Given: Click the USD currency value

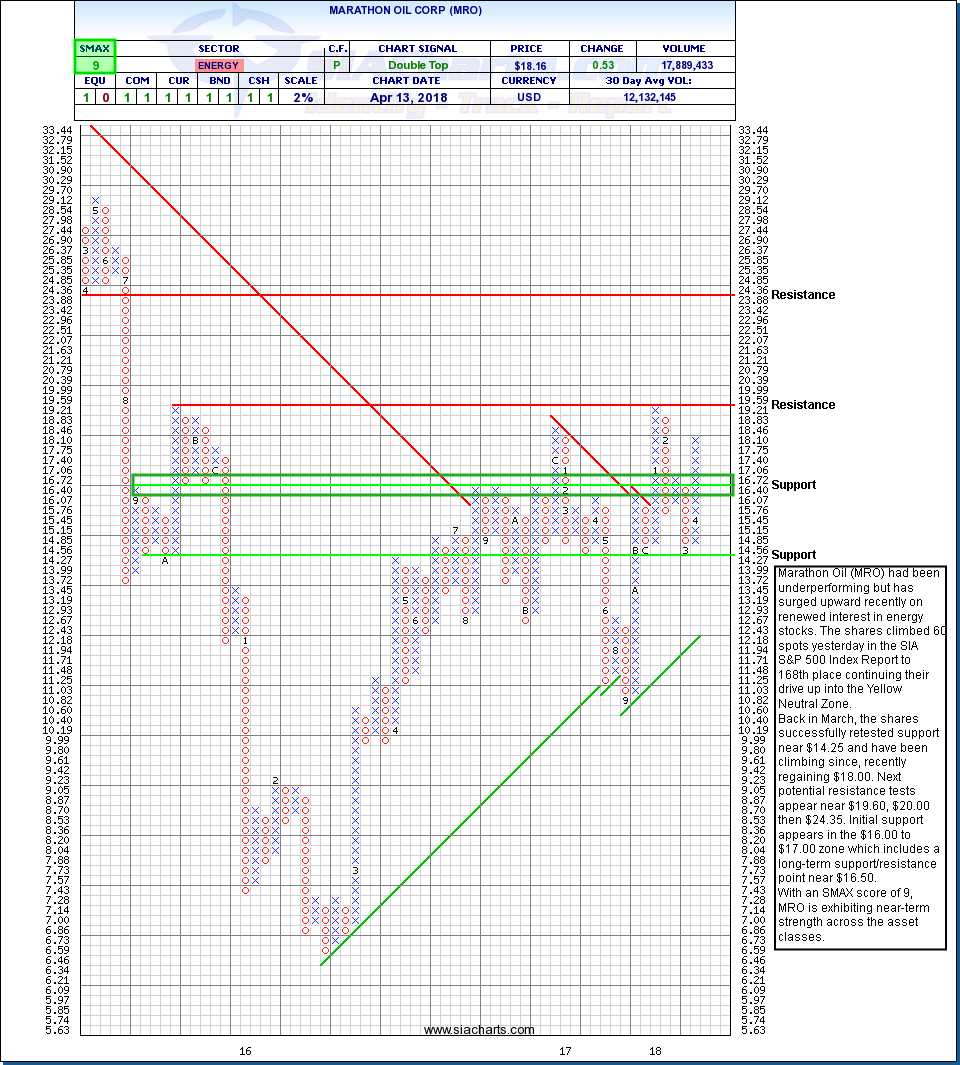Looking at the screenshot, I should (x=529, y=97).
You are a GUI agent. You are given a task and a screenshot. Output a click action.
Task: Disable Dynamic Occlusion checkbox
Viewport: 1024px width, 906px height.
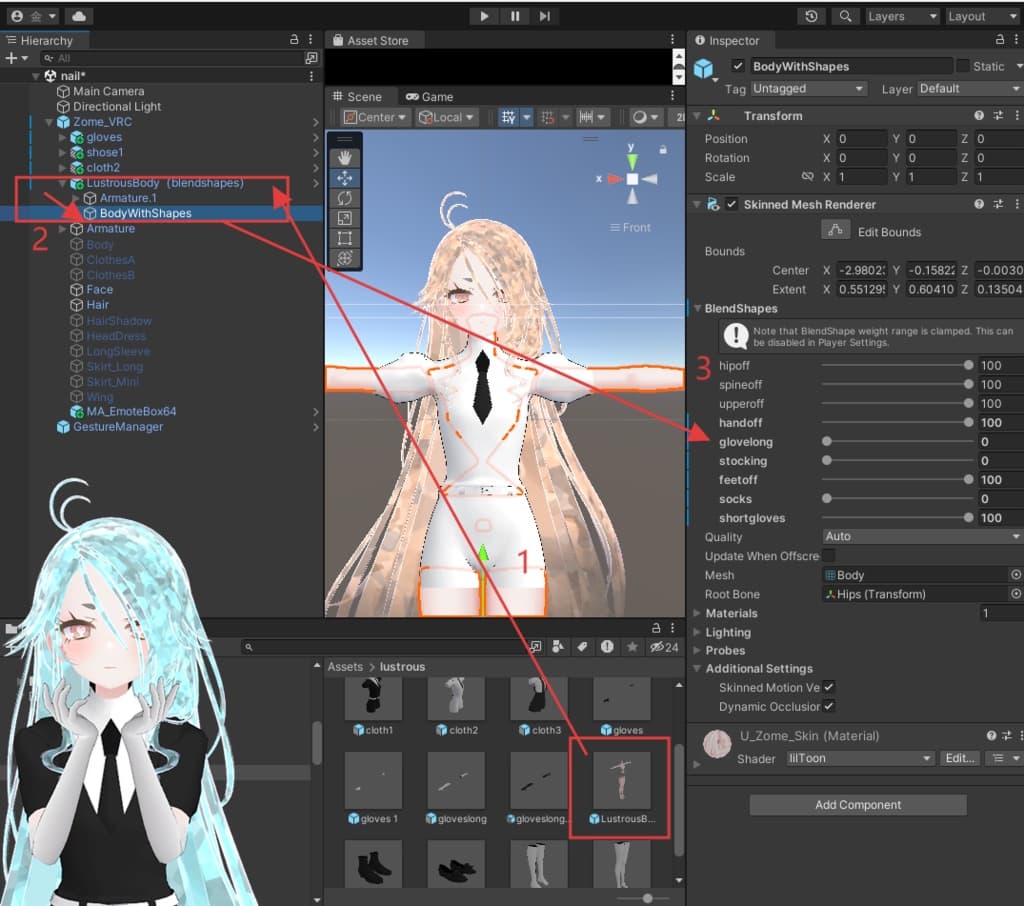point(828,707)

+ + +

Goal.
Switch "checkbox" to "toggle" in the part that opens with the line containing "You are a GUI" and runs through the end of the rows, and give those lines again with everything else unchanged. Leave the pictures out of your answer.

Exercise response.
You are a GUI agent. You are given a task and a screenshot. Output a click action.
Task: Disable Dynamic Occlusion toggle
Viewport: 1024px width, 906px height.
point(828,707)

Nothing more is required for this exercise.